== Input
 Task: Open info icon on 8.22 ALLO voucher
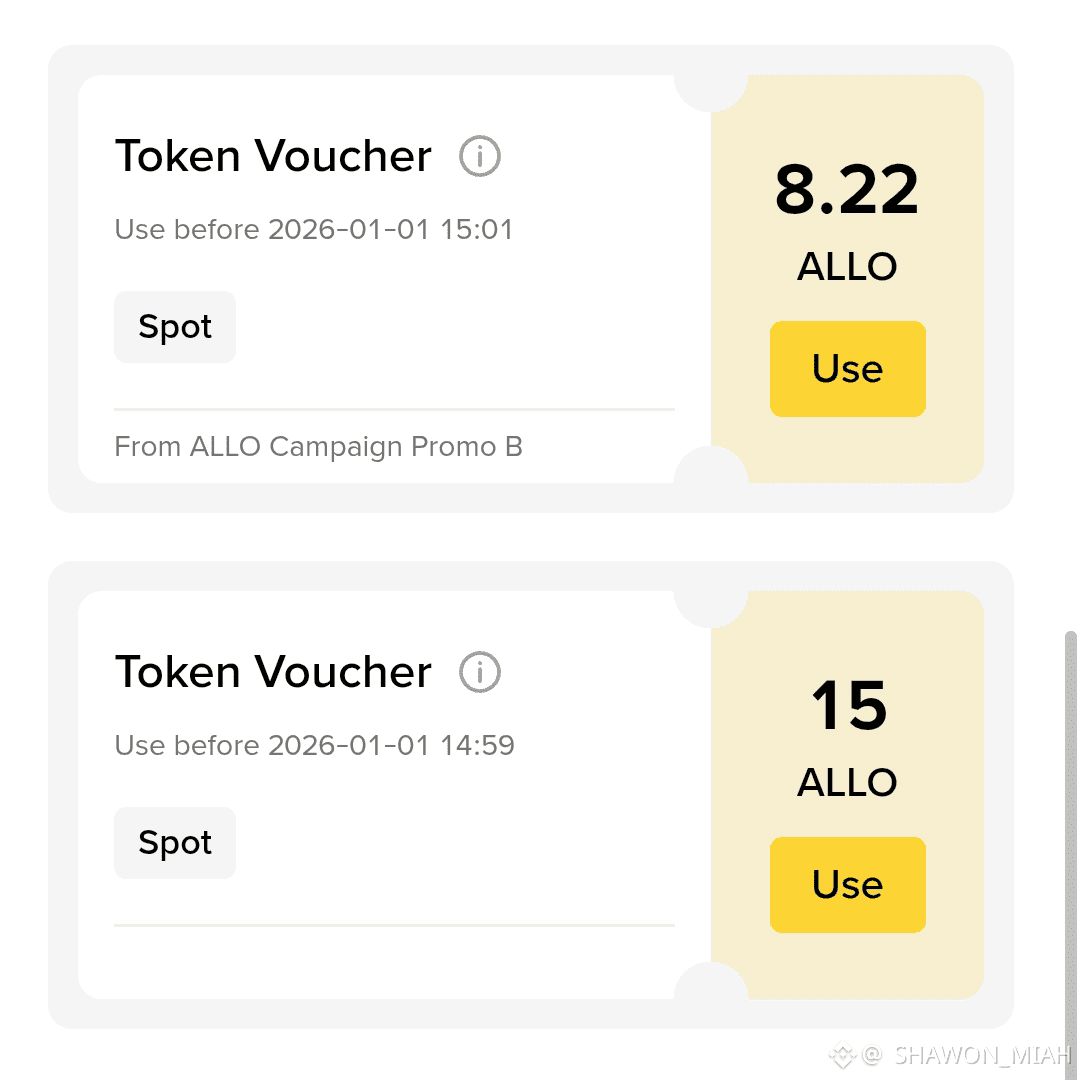pos(479,156)
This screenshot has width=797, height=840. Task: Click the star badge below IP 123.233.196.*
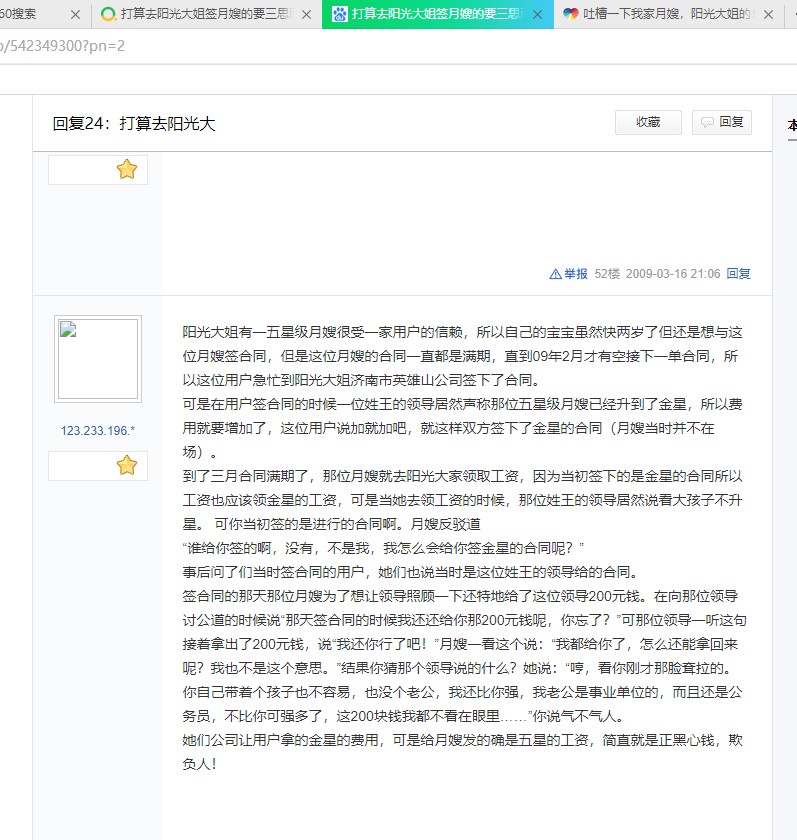coord(126,465)
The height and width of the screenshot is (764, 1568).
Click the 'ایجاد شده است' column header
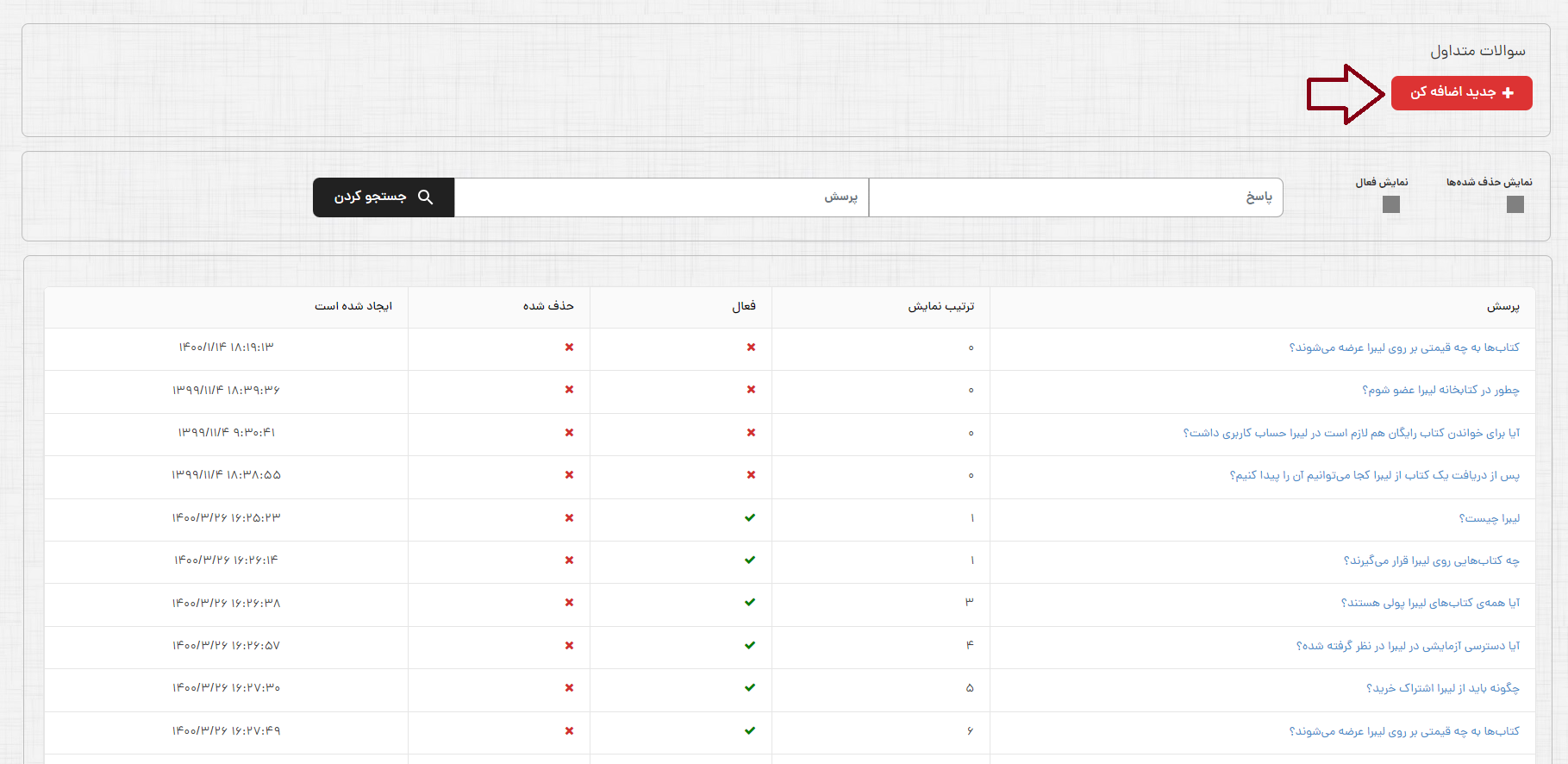click(x=353, y=306)
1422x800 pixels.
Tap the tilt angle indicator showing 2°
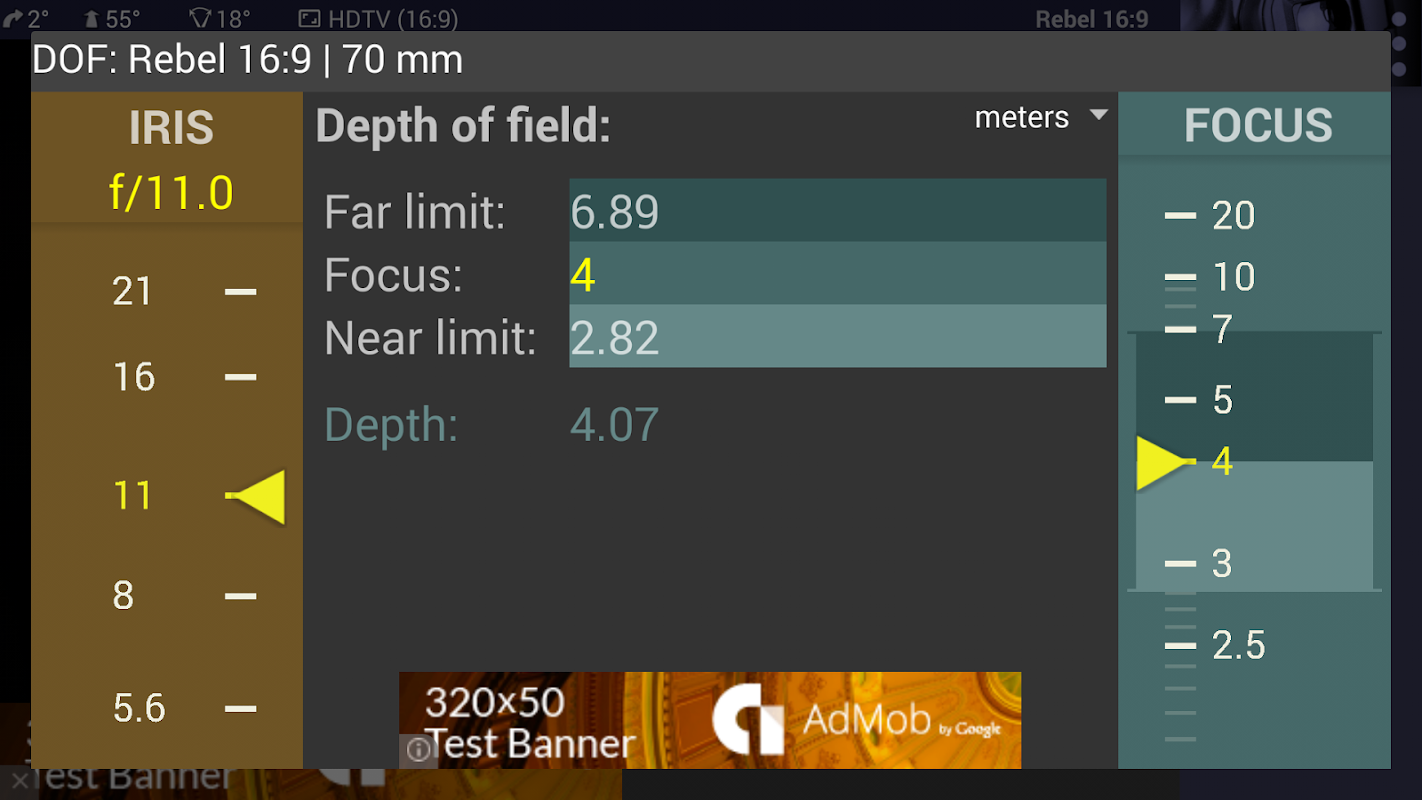pyautogui.click(x=27, y=18)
====
▶ [Required action]: A word-for-word copy of all the data is required, minus the pictures.

▶ [Your solution]:
 Task: Open info icon on 8.22 ALLO voucher
pos(479,156)
This screenshot has width=797, height=840. Task: Click the star badge below IP 123.233.196.*
coord(126,465)
The height and width of the screenshot is (764, 1568).
Click the 'ایجاد شده است' column header
click(x=353, y=306)
1422x800 pixels.
Tap the tilt angle indicator showing 2°
pyautogui.click(x=27, y=18)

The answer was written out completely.